START INFORMATION SHOWN
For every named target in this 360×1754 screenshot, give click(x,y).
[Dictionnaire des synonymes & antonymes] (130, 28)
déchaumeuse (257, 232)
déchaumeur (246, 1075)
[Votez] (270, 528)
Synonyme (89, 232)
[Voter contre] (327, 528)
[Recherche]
END INFORMATION SHOWN
START INFORMATION SHOWN
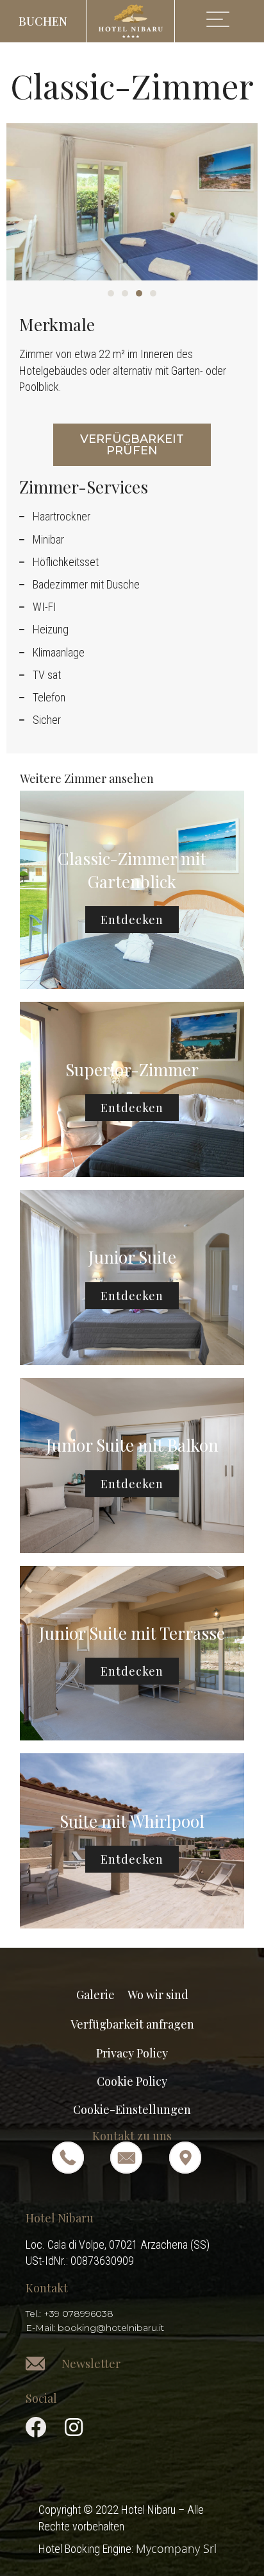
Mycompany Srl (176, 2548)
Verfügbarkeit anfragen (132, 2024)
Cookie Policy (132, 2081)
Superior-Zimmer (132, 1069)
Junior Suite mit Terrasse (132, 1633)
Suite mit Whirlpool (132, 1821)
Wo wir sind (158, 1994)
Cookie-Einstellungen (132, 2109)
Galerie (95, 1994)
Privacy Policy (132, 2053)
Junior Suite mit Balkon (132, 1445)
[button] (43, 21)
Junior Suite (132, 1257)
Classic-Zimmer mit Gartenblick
END INFORMATION SHOWN
■ WHAT YOU ARE ASKED TO DO:
Read through the lines above and collect those that contain the string "Junior".

■ ANSWER BOX:
Junior Suite mit Terrasse (132, 1633)
Junior Suite mit Balkon (132, 1445)
Junior Suite (132, 1257)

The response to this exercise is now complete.